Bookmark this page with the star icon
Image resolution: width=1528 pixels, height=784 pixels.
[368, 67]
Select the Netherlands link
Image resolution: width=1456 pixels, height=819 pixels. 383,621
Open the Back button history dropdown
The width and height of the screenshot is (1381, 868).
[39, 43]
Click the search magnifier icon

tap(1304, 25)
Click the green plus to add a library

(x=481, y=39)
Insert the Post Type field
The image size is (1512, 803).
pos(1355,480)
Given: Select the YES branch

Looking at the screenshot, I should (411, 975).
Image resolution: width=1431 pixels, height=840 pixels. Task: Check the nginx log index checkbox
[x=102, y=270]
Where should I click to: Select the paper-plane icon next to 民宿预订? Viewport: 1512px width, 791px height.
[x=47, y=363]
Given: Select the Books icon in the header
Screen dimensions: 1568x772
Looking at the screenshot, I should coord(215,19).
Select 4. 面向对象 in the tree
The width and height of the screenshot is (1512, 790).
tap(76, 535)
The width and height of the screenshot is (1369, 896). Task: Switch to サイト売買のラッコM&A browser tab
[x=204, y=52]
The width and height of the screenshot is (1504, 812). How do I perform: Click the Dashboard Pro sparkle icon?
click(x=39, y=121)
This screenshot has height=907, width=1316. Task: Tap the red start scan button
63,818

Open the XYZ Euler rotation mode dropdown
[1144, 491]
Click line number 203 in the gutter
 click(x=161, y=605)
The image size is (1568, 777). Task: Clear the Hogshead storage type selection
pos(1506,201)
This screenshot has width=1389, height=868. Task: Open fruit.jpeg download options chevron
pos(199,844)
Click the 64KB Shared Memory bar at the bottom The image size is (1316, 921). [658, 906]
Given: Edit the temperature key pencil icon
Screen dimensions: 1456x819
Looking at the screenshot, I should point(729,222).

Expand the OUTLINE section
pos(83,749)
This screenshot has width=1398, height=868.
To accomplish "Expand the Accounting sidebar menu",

▶ **Problem**:
Would you please write out, exactly and with no other lines, the stretch of the listing above from the line containing "Click the search magnifier icon" through the line containing "Given: Select the Books icon in the header"?

▶ **Result of this exercise**:
Click the search magnifier icon

tap(1304, 25)
Click the green plus to add a library

(x=481, y=39)
Insert the Post Type field
The image size is (1512, 803).
pos(1355,480)
Given: Select the YES branch

Looking at the screenshot, I should (411, 975).
Image resolution: width=1431 pixels, height=840 pixels. Task: Check the nginx log index checkbox
[x=102, y=270]
Where should I click to: Select the paper-plane icon next to 民宿预订? Viewport: 1512px width, 791px height.
[x=47, y=363]
Given: Select the Books icon in the header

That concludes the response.